::: Extract

From a mud hole with artillery shells falling all around yelling into the walkie-talkie. "We've got to have air support!!!".... "What's that?"...... "The password is 'fragrant flower!"
:D:D:D
 
My dad admired Bill Mauldin during (and after) WWII and had a hardback copy of Up Front. It was either the first or second book on that war I read as a boy, and it was truly educational.

Years later in a used book store I bought a copy of Mauldin's less successful book Back Home, also featuring Willie and Joe.
 
I had copies of Up Front and Back Home, but they seem to have been lost, probably in a divorce. Now copies cost the proverbial arm and leg, but I do have a copy of Bill Mauldin's War, a collection of cartoons dating from before he went overseas, some of them showing GI's wearing the old WWI-style helmets and carrying Springfields.

He became an extremely successful and popular syndicated editorial cartoonist later in his career.

One of my all-time favorites was one that shows Willie and Joe huddled under an improvised pup tent shelter in pouring rain and sloppy mud. Standing outside the entrance is a little skinny, ribby, shivering dog with his tail drooping. And Willie says, "Let him in, Joe, I want to see something I can feel sorry for."

He pulled no punches and took no manure, and was totally loved by the grunts. It was only the stuffier officers and ego cases like Patton who disliked him.

::::::

Problems to work on -
A – Please copy the part of the Mauldin post that opens with the words containing "He pulled no" and closes with "who disliked him.".
B – Decide whether each statement agrees with the Mauldin post, answering yes or no and quoting the words that settle it: (i) The writer's dad had a hardback copy of Up Front. (ii) The writer still owns a copy of Up Front. (iii) In the writer's favorite cartoon, Joe is the one who asks to let the dog in.
Rely only on the post about Bill Mauldin and not on the lines after it.

::: Supplied material

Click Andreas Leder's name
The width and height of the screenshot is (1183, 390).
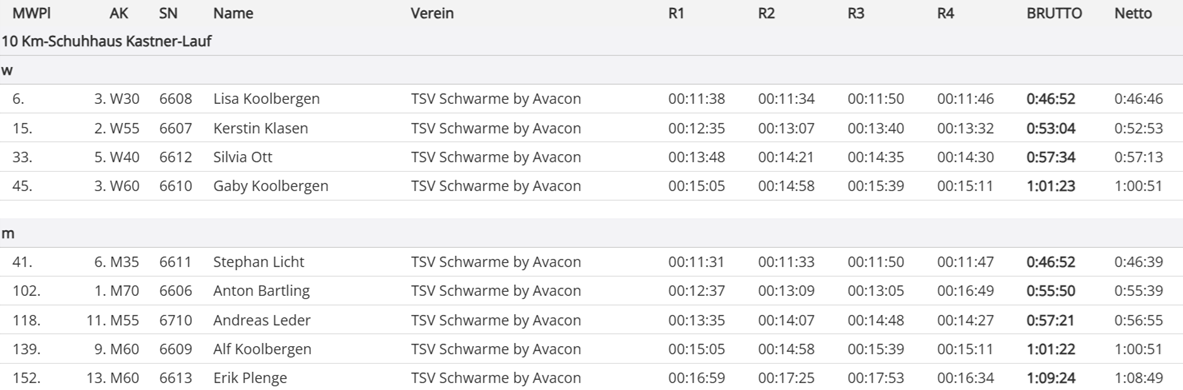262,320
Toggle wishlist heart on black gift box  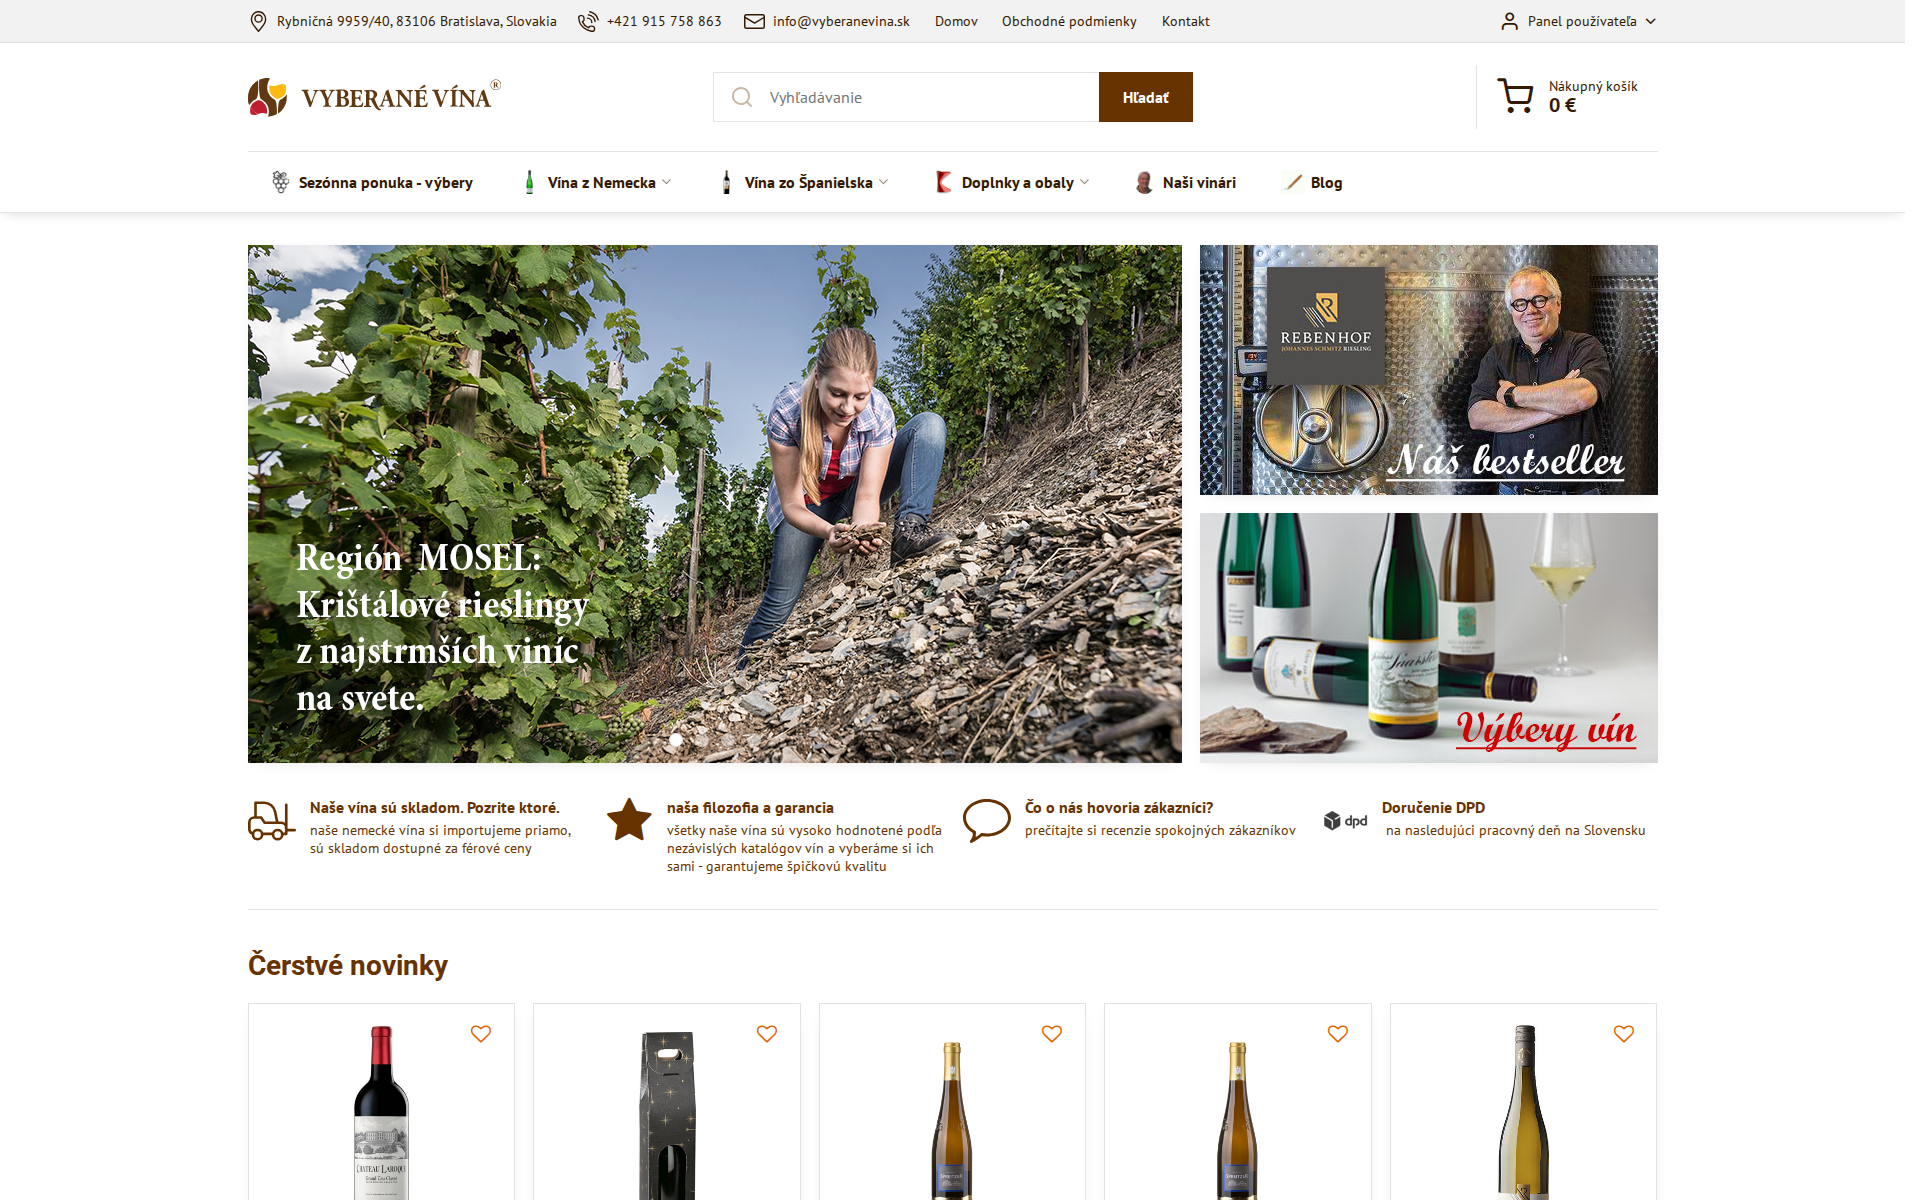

::::::

Solved problems -
A –
He pulled no punches and took no manure, and was totally loved by the grunts. It was only the stuffier officers and ego cases like Patton who disliked him.

B –
(i) Yes: "My dad admired Bill Mauldin during (and after) WWII and had a hardback copy of Up Front."
(ii) No: "I had copies of Up Front and Back Home, but they seem to have been lost, probably in a divorce."
(iii) No: "And Willie says, "Let him in, Joe, I want to see something I can feel sorry for.""